Re: retro() on a `string` creates a range of `dchar`, causing array() pains
On Wednesday, 18 April 2012 at 05:45:06 UTC, Jakob Ovrum wrote: > On Tuesday, 17 April 2012 at 15:36:39 UTC, Ali Çehreli wrote: >> >> The reason is, a sequence of UTF-8 code units are not a valid >> UTF-8 when reversed (or retro'ed :p). But a dchar array can be >> reversed. >> >> Ali > > It is absolutely possible to walk a UTF-8 string backwards. Indeed. I didn't mean otherwise. I was trying to explain why "The type of the return expression is dstring, not string." And I just checked, again, that my use of "UTF-8 code units" above was correct. :) I didn't say "Unicode code points". Ali
Re: retro() on a `string` creates a range of `dchar`, causing array() pains
On Tuesday, 17 April 2012 at 15:18:49 UTC, bearophile wrote: Jakob Ovrum: return array(strippedTail); } The type of the return expression is dstring, not string. What is the most elegant way or correct way to solve this friction? (Note: the function is used in CTFE) Try "text" instead of "array". Bye, bearophile Thanks, that did it :) (I also forgot to retro() a second time to make it build the array in the original direction, before anyone points it out)

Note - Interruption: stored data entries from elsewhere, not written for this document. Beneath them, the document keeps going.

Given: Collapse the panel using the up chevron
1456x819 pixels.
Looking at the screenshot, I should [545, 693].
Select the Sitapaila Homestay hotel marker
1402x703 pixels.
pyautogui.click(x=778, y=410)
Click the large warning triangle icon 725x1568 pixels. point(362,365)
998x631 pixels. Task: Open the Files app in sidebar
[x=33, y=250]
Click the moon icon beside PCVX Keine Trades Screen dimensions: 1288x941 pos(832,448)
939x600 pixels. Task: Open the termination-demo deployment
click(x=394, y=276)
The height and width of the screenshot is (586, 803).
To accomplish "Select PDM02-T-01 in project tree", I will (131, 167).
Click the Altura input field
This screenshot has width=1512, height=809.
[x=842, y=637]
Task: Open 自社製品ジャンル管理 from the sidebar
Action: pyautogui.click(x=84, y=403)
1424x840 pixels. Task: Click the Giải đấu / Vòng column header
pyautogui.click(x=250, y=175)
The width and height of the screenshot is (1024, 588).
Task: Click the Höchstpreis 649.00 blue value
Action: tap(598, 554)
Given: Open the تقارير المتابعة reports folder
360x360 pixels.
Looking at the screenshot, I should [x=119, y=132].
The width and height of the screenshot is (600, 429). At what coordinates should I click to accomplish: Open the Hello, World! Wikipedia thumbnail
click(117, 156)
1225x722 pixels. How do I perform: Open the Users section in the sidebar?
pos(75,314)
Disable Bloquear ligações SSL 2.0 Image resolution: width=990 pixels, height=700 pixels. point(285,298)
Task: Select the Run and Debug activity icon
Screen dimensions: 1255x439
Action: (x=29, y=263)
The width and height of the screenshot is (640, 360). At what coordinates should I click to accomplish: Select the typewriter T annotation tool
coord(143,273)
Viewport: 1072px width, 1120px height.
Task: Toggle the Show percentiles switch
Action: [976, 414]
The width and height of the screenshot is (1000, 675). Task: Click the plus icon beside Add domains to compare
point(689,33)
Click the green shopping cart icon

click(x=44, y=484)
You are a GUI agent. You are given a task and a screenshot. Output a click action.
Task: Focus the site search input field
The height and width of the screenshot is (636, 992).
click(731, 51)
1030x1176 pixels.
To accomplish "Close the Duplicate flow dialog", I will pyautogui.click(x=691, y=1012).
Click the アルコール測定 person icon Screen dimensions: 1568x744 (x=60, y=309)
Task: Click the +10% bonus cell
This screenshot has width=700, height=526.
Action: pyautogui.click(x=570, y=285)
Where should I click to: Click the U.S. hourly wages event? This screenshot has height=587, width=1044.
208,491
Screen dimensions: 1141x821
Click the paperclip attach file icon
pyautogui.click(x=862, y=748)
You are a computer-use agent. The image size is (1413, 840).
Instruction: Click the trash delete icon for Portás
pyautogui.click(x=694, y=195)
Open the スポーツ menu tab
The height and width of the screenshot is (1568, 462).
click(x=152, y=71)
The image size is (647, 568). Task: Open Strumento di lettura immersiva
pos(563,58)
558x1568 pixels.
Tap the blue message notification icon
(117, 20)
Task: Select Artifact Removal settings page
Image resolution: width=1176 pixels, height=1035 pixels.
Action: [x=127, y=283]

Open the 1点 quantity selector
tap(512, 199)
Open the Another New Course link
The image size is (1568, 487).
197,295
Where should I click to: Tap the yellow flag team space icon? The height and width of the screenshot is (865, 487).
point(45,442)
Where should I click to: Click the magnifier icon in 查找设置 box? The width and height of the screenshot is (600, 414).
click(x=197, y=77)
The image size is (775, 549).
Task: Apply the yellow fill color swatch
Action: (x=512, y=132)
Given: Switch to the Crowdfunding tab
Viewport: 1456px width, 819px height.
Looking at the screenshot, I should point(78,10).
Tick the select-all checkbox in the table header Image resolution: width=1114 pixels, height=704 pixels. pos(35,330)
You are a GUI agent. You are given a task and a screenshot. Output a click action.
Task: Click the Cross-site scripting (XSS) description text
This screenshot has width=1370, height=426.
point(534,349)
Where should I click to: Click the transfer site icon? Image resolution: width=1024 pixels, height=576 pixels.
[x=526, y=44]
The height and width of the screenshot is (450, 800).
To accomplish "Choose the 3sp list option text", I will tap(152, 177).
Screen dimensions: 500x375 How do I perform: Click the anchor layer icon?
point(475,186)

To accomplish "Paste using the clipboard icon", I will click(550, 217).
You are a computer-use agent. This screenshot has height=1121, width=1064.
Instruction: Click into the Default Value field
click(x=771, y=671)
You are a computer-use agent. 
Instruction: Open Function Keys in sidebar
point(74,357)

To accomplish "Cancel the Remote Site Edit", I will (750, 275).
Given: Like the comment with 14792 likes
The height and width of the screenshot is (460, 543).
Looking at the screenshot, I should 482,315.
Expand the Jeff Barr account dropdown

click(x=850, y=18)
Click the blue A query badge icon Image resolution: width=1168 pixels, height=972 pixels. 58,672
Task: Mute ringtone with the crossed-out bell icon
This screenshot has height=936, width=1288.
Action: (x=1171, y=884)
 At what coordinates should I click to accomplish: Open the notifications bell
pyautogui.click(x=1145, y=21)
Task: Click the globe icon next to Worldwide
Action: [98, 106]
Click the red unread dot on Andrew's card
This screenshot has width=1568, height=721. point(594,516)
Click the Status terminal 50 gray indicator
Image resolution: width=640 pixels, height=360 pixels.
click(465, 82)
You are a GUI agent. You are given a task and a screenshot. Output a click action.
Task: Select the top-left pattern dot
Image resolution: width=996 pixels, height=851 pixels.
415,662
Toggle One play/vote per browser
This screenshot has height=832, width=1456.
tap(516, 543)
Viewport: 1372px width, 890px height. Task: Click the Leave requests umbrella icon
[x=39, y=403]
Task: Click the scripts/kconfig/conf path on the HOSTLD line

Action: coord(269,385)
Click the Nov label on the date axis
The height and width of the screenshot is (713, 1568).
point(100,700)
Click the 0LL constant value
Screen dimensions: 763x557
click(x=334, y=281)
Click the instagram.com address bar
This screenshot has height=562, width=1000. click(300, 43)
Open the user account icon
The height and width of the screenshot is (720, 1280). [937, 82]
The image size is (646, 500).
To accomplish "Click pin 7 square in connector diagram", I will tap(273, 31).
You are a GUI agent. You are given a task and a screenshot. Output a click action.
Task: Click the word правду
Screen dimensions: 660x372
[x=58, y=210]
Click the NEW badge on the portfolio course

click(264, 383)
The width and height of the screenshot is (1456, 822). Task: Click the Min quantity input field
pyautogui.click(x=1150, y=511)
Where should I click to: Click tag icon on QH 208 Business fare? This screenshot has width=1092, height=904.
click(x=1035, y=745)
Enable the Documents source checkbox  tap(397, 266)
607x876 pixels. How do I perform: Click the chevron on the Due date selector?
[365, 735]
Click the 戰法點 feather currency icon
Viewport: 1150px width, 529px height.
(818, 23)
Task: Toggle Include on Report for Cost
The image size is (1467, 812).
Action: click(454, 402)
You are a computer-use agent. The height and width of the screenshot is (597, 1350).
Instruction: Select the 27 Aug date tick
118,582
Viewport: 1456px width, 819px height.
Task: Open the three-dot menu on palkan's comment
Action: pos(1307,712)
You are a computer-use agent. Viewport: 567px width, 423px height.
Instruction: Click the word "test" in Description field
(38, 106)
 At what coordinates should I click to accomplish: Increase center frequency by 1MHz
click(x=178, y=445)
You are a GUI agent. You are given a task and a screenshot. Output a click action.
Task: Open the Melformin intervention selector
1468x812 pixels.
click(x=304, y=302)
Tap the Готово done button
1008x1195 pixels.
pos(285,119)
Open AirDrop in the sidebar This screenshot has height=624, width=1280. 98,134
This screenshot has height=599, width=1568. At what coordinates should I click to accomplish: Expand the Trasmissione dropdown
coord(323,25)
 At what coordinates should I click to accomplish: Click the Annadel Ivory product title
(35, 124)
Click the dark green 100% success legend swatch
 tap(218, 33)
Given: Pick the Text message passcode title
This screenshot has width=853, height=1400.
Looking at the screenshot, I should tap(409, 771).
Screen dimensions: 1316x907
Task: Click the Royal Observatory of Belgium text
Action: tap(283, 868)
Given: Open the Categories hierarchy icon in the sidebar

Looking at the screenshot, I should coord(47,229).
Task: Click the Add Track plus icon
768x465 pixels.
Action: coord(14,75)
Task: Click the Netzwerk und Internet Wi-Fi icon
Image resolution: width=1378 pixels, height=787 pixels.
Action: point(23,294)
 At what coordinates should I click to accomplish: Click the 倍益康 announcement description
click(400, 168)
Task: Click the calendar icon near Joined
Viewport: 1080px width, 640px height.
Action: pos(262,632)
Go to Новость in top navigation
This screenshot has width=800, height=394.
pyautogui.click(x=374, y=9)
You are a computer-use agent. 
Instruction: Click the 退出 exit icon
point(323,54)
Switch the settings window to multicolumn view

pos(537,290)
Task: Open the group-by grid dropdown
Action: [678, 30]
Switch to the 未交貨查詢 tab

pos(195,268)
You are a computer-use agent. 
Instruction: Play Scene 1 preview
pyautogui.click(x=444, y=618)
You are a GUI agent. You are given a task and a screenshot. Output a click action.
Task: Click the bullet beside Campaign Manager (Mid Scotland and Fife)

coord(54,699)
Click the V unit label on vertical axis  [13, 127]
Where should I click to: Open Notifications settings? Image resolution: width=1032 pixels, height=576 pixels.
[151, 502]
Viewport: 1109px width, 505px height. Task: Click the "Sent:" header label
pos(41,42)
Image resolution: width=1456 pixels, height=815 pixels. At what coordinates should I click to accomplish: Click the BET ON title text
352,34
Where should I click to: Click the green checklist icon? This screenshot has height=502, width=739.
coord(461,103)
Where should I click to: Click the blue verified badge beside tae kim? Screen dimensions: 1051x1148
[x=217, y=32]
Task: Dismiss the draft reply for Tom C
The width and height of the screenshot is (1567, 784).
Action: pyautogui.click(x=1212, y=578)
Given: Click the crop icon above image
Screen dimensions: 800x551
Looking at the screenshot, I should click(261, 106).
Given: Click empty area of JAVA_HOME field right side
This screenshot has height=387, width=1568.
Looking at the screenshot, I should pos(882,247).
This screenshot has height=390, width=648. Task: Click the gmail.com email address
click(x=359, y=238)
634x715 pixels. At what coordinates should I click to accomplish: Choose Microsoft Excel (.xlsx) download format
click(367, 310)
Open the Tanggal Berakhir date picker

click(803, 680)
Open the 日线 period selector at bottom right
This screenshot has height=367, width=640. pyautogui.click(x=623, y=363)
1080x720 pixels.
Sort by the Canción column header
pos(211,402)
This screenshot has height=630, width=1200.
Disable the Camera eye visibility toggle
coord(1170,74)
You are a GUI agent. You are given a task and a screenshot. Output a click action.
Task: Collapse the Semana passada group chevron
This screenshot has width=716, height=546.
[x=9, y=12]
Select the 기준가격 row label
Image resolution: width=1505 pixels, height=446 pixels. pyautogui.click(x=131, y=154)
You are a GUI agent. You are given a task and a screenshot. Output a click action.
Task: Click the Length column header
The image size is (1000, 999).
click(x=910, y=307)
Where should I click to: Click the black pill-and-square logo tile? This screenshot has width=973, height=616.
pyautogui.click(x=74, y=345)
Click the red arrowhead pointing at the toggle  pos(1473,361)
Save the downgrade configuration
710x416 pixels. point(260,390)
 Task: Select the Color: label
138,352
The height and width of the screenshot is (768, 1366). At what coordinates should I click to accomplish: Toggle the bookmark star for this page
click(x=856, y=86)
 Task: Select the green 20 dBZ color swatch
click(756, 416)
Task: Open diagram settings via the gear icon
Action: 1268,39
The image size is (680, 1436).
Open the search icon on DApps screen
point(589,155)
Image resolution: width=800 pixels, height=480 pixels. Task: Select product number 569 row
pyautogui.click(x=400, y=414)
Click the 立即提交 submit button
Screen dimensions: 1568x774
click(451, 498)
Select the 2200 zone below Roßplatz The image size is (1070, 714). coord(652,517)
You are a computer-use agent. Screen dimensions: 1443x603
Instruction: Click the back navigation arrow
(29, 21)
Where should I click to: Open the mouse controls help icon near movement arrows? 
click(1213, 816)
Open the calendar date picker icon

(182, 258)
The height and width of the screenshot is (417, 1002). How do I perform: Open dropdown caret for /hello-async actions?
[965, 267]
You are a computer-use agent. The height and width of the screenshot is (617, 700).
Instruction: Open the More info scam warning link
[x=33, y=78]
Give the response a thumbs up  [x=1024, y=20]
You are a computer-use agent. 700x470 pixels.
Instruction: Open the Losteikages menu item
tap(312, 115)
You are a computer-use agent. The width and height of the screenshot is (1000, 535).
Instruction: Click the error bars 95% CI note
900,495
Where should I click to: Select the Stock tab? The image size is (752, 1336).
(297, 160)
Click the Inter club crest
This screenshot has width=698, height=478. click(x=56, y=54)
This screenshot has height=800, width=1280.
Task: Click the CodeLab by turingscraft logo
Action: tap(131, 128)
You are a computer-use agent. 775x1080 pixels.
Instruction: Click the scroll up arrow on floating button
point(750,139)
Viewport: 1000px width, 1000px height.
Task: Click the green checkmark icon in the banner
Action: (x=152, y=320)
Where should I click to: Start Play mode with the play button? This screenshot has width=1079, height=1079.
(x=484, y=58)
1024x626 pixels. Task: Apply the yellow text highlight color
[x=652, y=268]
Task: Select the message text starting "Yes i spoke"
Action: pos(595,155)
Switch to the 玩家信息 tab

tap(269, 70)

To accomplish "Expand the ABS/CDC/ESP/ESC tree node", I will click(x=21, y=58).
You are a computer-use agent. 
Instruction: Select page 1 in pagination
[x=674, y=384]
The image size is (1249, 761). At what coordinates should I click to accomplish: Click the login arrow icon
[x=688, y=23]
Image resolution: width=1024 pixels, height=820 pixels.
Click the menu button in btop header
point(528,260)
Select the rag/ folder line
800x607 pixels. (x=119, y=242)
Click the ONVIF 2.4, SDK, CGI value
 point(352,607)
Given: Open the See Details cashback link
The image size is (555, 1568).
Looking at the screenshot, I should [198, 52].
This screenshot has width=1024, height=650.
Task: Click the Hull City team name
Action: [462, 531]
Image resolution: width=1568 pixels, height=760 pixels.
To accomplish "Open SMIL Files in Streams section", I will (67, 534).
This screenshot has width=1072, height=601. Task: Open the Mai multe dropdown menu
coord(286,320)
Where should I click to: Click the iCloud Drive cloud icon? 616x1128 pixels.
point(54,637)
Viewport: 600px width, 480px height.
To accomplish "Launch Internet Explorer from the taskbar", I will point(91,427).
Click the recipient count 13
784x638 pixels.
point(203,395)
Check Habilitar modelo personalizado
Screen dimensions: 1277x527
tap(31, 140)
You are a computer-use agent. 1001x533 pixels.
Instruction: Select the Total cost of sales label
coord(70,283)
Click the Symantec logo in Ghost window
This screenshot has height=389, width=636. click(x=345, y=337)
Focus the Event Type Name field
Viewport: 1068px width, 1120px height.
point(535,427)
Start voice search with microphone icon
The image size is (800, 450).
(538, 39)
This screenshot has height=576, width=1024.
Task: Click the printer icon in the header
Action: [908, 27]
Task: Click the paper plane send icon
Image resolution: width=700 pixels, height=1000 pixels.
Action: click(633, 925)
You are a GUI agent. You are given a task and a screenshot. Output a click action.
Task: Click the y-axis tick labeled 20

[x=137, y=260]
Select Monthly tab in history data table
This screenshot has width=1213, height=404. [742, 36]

Re: retro() on a `string` creates a range of `dchar`, causing array() pains
On Tuesday, 17 April 2012 at 15:36:39 UTC, Ali Çehreli wrote: The reason is, a sequence of UTF-8 code units are not a valid UTF-8 when reversed (or retro'ed :p). But a dchar array can be reversed. Ali It is absolutely possible to walk a UTF-8 string backwards. The problem here is that arrays of char are ranges of dchar; hence you can't go the regular generic path and have to use text() instead.
Re: retro() on a `string` creates a range of `dchar`, causing array() pains
On 04/17/2012 09:12 AM, Timon Gehr wrote: > On 04/17/2012 06:09 PM, Ali Çehreli wrote: >> The algorithm must be building a local string. > It does not have to build a local string, see > http://dlang.org/phobos/std_utf.html#strideBack I never said otherwise. :p I was too lazy to locate where 2.059's algorithm.d was placed under. Apparently it is here: /usr/include/x86_64-linux-gnu/dmd/phobos/std/algorithm.d The algorithm is smart. It reverses individual Unicode characters in-place first and then reverses the whole string one last time: void reverse(Char)(Char[] s) if (isNarrowString!(Char[]) && !is(Char == const) && !is(Char == immutable)) { auto r = representation(s); for (size_t i = 0; i < s.length; ) { immutable step = std.utf.stride(s, i); if (step > 1) { .reverse(r[i .. i + step]); i += step; } else { ++i; } } reverse(r); } Ali P.S. Being a C++ programmer, exception-safety is always warm in my mind. Unfortunately the topic does not come up much in D forums. The algorithm above is not exception-safe because stride() may throw. But this way off topic on this thread. :)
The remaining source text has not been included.